== Goal of the exercise ==
Your output should be the lines from the one containing "This screenshot has height=1092, width=1119." through the last line below, both ends included, exactly as written and free of pictures.

[Stored records]
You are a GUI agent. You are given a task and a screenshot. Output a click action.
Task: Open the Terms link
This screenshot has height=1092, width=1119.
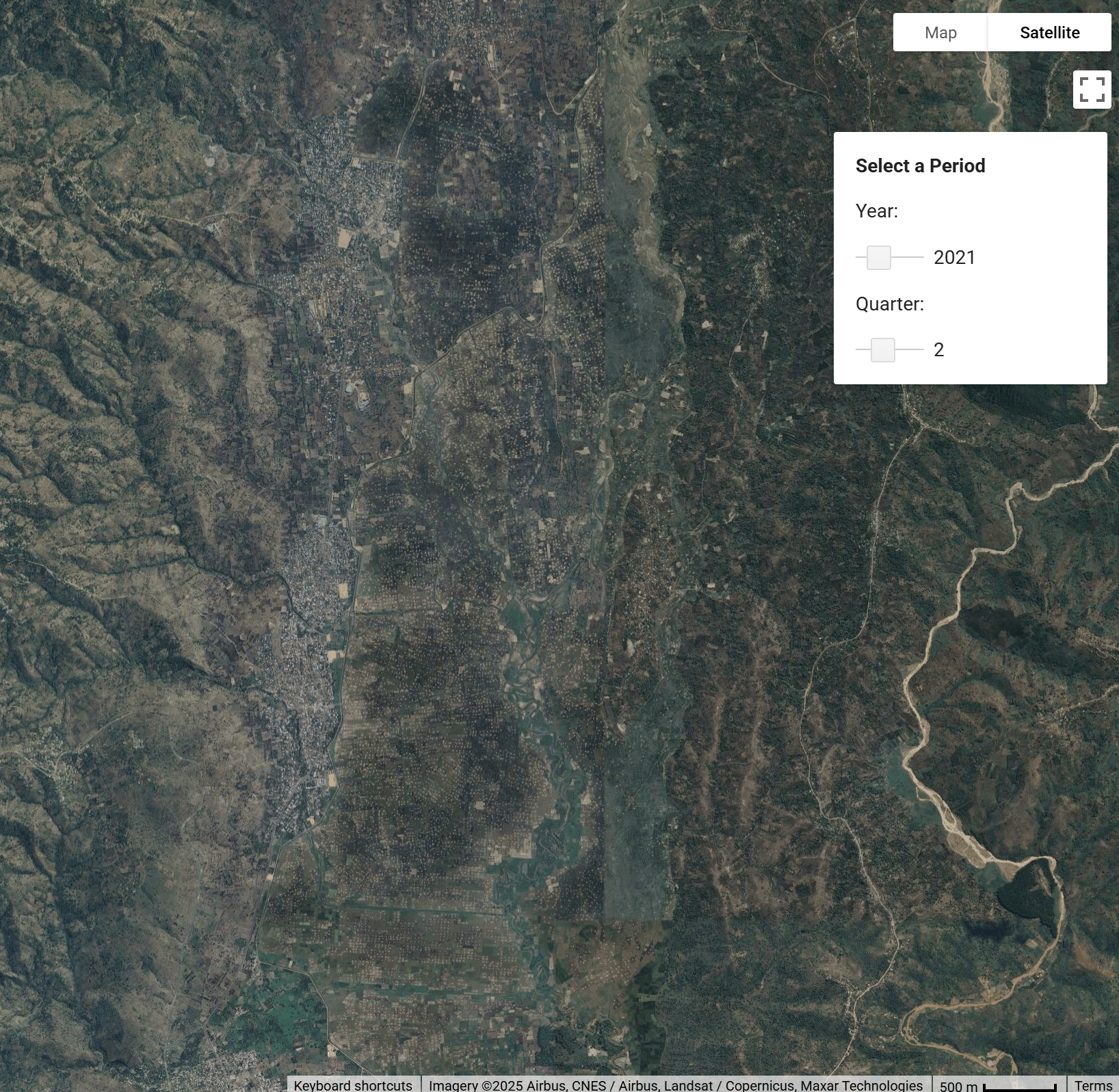[1093, 1085]
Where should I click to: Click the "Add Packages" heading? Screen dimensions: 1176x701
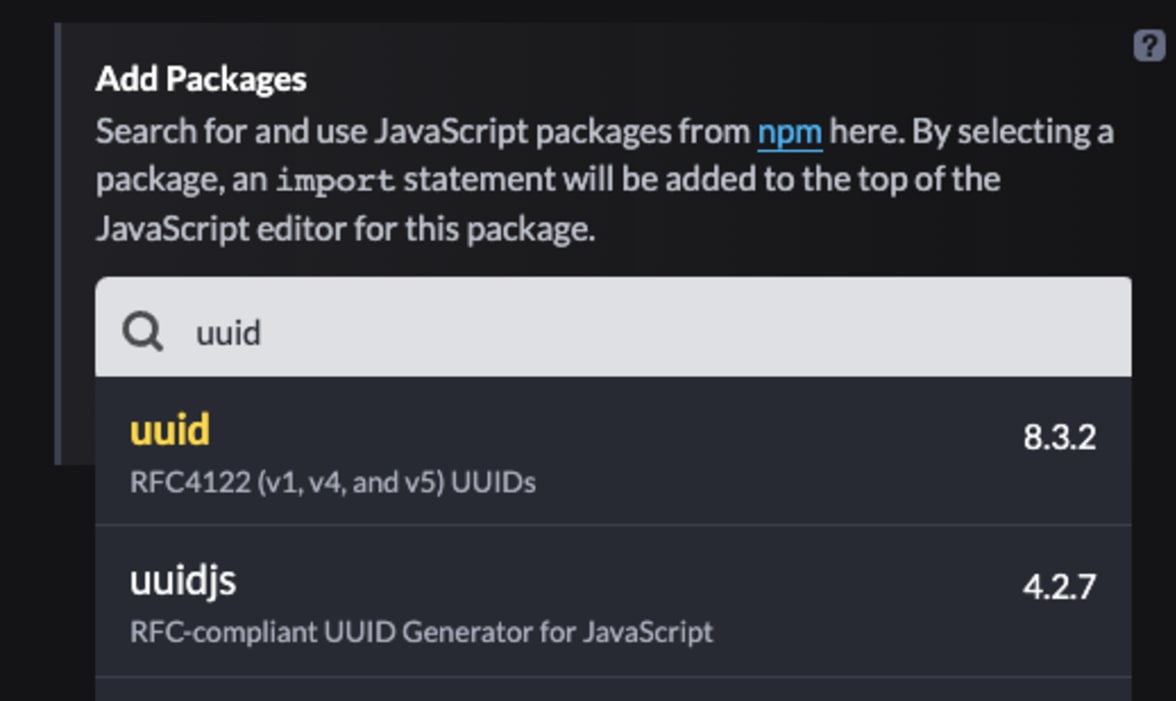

== Solution for this task ==
This screenshot has height=1092, width=1119.
[1093, 1085]
Where should I click to: Click the "Add Packages" heading? Screen dimensions: 1176x701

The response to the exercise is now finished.